I too feel I couldn't pass the $190m cost in the first place. Granted, I can see where the cost ramps up as explained by @morei. Could someone explain whether this is for the 10-year contract or a license of some sort for each year?

If it is annually, they got 17m tickets over 7 years so for 10 years, assuming they issue just over 19m tickets, that means each parking ticket needs to be at least $10 to cover the cost, even at $100 per ticket, IBM is banking on 10% share? That seems excessive to me but I never worked in government so could someone enlighten me on this?

By any chance there's a conflict of interest for government to be willing to make improvement and cut down parking tickets or any other similar source of income?
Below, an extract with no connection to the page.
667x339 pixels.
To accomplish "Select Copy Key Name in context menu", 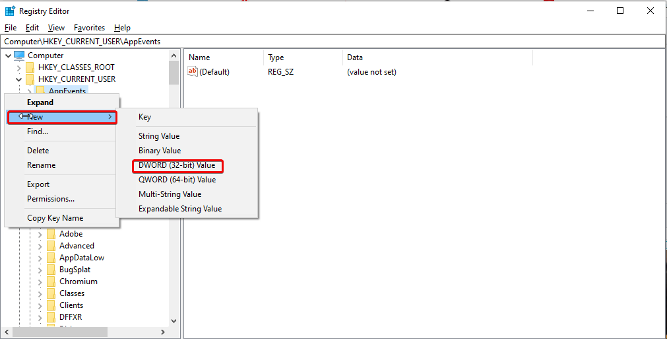I will [x=55, y=218].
Or maybe that's what public audit is for?

Bobbleoxs - 2 days ago

I did something similar for universities, to help students select their courses:

https://easy-a.net/

I wrote a blog post about it, because it requires a ton of work to get FOIA requested data - this I'm assuming was done in the same painstaking way:

https://austingwalters.com/foia-requesting-100-universities/

I give this props. I'm sure it required a ton of work

lettergram - 2 days ago

Wow, great stuff!

Did you give more thought into the address cleaning bit? Or does anyone have an idea how to go about transforming mangled addresses into coordinates?

I have a problem that's been bothering me for months, similar to what you have here: people from an emergency service call-center are inputting the addresses of the emergencies. For emergencies that happen on the public domain, there is often not a specific address, but rather names of landmarks. Something like "Street StreetName / Opposite Train Station Y", which can be written like "st stName / opp tr st y" or some other infinite variations.

I don't have any after-data to corroborate, but I do have previous instances where the operator inputted the same address better. If I can extract the correct landmarks, I think I can do a Google Places search for them, with a cleaned query, like "Store Amazon, Best Street, Ohio" to get coordinates that can fall into an acceptable area.

PS: in the example you gave with Lake Shore Drive, I think you could easily correct the names with an algorithm based on the Levenshtein distance

kioleanu - 2 days ago